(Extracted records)
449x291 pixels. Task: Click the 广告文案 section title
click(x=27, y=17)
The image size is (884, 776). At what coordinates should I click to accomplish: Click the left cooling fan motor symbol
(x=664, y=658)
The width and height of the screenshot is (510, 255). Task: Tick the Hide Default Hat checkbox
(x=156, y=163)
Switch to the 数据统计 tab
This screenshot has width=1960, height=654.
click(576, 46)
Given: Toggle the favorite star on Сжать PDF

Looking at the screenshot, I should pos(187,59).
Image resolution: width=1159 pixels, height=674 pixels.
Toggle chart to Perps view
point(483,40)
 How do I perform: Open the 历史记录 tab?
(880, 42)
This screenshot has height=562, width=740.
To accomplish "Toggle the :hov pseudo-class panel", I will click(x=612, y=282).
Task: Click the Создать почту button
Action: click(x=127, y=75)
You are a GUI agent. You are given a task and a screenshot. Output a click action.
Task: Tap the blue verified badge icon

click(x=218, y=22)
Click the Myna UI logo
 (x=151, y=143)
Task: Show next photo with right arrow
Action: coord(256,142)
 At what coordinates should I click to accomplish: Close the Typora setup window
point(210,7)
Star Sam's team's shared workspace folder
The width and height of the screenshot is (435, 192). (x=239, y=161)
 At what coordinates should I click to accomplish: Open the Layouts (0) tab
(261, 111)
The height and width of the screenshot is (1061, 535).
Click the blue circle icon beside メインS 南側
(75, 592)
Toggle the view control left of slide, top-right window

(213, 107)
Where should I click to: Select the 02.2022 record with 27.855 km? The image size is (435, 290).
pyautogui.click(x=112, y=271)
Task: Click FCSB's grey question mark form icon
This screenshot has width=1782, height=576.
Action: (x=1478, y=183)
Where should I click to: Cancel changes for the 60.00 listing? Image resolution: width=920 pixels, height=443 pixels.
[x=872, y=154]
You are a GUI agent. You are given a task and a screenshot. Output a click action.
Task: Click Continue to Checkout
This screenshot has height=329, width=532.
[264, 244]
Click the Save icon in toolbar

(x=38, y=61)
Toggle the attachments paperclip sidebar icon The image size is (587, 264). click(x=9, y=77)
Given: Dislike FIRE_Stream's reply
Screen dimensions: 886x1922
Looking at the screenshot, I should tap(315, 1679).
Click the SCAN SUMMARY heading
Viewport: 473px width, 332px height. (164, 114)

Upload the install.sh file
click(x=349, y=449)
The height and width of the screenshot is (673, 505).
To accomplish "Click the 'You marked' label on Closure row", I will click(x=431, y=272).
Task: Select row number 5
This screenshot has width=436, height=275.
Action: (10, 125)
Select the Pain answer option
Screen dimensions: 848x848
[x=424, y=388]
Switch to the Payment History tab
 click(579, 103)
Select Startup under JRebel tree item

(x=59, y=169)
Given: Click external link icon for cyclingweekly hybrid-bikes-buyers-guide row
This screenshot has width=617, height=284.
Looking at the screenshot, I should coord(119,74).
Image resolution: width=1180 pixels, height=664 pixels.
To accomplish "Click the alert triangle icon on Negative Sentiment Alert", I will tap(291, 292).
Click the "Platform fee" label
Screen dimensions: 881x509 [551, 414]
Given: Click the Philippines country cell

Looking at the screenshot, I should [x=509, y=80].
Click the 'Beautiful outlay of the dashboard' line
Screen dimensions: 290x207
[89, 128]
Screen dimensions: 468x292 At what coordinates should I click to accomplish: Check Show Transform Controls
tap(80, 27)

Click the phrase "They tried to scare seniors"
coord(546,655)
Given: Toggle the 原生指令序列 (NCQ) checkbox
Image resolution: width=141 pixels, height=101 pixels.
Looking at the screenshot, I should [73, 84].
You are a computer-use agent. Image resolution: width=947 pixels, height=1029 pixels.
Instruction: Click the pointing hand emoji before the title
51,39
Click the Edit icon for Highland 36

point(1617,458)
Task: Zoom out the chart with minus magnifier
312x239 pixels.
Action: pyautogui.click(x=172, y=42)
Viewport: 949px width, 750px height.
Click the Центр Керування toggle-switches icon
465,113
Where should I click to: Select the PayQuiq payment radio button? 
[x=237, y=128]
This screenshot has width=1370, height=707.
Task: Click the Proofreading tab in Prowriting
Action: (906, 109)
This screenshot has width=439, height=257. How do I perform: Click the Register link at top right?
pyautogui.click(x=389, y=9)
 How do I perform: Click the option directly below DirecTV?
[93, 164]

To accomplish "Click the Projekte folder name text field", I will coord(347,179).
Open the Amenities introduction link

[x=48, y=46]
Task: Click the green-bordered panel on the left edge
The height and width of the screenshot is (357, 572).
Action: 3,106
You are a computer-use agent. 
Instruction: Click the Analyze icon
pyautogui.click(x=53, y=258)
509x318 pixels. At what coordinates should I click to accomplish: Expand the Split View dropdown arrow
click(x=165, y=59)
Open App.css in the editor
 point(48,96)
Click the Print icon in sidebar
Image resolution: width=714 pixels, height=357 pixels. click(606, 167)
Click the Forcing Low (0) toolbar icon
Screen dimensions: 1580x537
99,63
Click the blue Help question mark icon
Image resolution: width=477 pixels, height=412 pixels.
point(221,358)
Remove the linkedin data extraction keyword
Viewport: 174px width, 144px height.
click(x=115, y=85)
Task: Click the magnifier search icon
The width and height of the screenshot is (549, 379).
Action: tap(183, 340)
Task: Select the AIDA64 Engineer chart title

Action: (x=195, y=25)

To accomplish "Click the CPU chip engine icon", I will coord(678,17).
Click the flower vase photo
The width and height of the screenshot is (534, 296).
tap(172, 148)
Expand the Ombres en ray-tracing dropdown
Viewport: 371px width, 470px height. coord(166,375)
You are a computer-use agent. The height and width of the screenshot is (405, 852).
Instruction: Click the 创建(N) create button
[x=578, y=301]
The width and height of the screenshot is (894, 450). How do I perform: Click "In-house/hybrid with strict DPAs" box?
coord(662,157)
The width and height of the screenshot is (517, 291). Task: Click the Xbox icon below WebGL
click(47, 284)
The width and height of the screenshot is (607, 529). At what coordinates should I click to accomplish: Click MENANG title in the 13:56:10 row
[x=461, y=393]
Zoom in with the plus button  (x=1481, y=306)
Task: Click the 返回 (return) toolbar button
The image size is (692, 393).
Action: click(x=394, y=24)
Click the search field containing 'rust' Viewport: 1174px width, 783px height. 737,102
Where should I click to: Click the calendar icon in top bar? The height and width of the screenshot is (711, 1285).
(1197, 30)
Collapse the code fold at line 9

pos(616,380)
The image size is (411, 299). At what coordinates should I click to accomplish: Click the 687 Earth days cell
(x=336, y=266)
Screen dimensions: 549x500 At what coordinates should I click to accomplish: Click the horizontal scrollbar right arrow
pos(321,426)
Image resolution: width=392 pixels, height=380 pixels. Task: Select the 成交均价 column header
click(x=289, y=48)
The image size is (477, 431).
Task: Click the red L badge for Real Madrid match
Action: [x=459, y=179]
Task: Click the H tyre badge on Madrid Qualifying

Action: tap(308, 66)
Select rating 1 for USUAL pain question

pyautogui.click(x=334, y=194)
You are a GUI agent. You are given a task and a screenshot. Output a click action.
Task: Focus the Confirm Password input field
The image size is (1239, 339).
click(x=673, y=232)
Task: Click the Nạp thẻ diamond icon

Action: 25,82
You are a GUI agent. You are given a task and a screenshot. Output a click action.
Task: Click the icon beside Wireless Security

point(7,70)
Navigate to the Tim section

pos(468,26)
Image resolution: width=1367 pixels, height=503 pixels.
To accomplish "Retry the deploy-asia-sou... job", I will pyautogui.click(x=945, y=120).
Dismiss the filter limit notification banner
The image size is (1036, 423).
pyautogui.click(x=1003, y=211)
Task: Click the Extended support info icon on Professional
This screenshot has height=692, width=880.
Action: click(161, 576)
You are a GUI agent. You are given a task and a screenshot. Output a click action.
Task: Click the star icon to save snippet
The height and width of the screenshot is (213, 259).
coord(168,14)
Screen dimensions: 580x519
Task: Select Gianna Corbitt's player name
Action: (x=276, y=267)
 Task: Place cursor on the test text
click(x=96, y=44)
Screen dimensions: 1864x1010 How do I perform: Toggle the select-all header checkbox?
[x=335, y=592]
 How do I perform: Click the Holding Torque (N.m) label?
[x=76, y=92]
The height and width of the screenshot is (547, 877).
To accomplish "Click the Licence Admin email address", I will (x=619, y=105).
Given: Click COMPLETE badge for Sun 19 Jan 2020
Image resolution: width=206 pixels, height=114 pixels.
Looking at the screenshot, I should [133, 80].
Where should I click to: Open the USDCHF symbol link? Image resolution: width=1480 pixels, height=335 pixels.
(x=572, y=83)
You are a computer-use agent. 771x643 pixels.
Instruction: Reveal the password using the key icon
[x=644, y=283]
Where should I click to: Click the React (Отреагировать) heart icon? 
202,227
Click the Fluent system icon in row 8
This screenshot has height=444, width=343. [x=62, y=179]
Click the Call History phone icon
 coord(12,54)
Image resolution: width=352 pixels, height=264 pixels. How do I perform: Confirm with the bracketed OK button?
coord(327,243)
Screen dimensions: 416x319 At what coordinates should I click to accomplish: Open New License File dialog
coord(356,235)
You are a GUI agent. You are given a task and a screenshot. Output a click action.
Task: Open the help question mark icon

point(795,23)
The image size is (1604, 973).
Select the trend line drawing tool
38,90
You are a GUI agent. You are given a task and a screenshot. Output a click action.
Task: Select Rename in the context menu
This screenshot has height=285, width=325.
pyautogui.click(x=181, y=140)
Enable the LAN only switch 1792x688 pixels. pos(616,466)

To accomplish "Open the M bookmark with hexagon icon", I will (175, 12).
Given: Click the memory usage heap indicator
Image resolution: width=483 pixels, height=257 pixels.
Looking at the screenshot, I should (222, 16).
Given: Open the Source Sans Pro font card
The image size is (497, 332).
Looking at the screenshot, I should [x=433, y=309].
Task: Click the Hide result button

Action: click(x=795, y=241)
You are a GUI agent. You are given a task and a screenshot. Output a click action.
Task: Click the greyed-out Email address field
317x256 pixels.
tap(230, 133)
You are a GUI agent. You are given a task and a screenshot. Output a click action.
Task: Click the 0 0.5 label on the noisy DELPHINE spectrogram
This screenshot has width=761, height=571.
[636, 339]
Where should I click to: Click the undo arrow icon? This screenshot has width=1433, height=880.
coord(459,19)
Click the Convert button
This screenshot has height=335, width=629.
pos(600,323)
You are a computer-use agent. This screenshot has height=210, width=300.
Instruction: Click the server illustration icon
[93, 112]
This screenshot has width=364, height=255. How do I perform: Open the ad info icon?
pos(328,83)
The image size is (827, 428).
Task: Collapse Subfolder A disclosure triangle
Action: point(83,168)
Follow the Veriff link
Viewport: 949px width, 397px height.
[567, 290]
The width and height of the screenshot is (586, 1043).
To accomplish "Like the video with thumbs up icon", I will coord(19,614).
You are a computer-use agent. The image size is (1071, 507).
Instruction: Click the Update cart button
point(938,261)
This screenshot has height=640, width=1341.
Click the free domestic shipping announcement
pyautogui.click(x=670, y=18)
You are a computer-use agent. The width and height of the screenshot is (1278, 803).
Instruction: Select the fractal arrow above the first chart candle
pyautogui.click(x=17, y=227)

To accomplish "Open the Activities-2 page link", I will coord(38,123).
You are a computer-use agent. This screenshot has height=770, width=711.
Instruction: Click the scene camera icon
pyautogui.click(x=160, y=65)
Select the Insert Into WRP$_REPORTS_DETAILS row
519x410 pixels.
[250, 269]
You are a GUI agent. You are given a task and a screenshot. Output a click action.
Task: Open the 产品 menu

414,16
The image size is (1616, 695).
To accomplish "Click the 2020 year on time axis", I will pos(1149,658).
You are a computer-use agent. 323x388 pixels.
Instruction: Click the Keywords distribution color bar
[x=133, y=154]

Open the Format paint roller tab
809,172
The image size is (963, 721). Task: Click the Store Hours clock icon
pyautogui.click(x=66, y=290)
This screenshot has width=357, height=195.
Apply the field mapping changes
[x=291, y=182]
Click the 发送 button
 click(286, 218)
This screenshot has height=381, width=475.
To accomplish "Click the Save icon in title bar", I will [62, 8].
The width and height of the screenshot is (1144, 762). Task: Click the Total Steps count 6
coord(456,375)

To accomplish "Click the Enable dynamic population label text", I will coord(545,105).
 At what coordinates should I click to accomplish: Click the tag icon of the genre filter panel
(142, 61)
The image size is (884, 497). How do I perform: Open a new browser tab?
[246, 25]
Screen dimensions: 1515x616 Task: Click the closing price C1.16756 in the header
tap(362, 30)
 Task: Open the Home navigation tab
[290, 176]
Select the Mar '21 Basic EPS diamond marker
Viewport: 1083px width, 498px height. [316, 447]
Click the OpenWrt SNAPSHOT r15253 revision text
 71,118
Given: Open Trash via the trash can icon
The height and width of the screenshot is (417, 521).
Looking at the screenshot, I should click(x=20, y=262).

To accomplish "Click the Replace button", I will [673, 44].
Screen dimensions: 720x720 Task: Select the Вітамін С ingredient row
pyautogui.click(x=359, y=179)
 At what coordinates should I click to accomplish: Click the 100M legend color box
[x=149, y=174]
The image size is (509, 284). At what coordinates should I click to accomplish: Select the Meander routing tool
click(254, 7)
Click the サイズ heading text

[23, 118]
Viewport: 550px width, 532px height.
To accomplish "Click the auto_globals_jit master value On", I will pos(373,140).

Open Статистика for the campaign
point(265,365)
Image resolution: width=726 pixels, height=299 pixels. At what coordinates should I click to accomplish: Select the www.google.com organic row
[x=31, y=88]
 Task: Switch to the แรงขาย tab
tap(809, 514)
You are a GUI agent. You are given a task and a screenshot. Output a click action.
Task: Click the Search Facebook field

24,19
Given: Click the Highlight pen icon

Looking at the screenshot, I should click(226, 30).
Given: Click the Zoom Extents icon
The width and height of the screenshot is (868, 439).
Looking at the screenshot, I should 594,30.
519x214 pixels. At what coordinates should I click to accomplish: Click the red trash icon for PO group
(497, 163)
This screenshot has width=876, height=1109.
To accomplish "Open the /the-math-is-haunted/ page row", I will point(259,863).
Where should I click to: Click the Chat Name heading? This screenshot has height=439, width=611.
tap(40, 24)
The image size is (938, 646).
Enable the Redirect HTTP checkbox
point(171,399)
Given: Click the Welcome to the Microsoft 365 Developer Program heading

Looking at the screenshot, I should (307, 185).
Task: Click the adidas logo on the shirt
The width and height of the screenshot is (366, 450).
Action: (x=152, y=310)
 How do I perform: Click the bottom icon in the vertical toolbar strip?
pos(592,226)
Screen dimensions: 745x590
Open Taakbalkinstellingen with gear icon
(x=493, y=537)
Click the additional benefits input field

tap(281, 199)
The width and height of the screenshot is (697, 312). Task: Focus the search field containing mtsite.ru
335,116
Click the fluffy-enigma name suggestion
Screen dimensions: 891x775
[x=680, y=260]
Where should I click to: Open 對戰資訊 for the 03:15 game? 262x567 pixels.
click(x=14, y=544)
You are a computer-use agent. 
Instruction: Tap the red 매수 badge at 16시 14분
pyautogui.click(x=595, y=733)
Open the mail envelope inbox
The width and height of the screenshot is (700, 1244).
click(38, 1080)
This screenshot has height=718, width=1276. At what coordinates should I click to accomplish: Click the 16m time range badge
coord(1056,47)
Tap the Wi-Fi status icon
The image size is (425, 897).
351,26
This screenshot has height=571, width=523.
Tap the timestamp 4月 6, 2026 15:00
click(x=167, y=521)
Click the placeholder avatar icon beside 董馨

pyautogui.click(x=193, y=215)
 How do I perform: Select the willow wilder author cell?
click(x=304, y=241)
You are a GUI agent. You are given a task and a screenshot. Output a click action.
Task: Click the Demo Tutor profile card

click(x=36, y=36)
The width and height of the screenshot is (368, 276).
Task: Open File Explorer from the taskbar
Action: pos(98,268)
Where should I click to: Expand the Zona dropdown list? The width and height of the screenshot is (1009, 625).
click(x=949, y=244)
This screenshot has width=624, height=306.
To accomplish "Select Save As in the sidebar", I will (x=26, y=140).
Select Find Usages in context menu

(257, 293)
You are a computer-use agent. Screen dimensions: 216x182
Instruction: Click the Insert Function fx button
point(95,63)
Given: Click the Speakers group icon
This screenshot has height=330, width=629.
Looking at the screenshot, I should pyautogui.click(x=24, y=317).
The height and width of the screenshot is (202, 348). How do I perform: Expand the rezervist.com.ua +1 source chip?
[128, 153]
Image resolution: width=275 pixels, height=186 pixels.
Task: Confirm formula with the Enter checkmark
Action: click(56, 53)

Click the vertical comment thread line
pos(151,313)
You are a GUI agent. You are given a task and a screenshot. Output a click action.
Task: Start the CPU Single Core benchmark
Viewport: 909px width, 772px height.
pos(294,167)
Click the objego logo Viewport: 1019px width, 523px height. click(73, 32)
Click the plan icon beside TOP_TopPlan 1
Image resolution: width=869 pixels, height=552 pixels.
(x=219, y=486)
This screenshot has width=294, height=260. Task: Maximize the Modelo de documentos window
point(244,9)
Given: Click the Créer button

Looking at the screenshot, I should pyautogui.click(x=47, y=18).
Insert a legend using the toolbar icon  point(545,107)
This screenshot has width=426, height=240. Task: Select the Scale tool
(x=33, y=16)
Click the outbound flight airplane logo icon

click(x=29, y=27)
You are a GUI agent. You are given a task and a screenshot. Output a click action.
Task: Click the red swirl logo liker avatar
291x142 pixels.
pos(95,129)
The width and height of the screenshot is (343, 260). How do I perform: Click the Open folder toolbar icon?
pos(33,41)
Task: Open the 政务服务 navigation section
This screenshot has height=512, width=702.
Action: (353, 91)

### [Instructions for the task]
Output consists of exactly the lines from the one containing "Given: Click the Speakers group icon" to the end of the records above, retyped without change and with nothing extra.

### [Answer box]
Given: Click the Speakers group icon
This screenshot has height=330, width=629.
Looking at the screenshot, I should pyautogui.click(x=24, y=317).
The height and width of the screenshot is (202, 348). How do I perform: Expand the rezervist.com.ua +1 source chip?
[128, 153]
Image resolution: width=275 pixels, height=186 pixels.
Task: Confirm formula with the Enter checkmark
Action: click(56, 53)

Click the vertical comment thread line
pos(151,313)
You are a GUI agent. You are given a task and a screenshot. Output a click action.
Task: Start the CPU Single Core benchmark
Viewport: 909px width, 772px height.
pos(294,167)
Click the objego logo Viewport: 1019px width, 523px height. click(73, 32)
Click the plan icon beside TOP_TopPlan 1
Image resolution: width=869 pixels, height=552 pixels.
(x=219, y=486)
This screenshot has width=294, height=260. Task: Maximize the Modelo de documentos window
point(244,9)
Given: Click the Créer button

Looking at the screenshot, I should pyautogui.click(x=47, y=18).
Insert a legend using the toolbar icon  point(545,107)
This screenshot has width=426, height=240. Task: Select the Scale tool
(x=33, y=16)
Click the outbound flight airplane logo icon

click(x=29, y=27)
You are a GUI agent. You are given a task and a screenshot. Output a click action.
Task: Click the red swirl logo liker avatar
291x142 pixels.
pos(95,129)
The width and height of the screenshot is (343, 260). How do I perform: Click the Open folder toolbar icon?
pos(33,41)
Task: Open the 政务服务 navigation section
This screenshot has height=512, width=702.
Action: (353, 91)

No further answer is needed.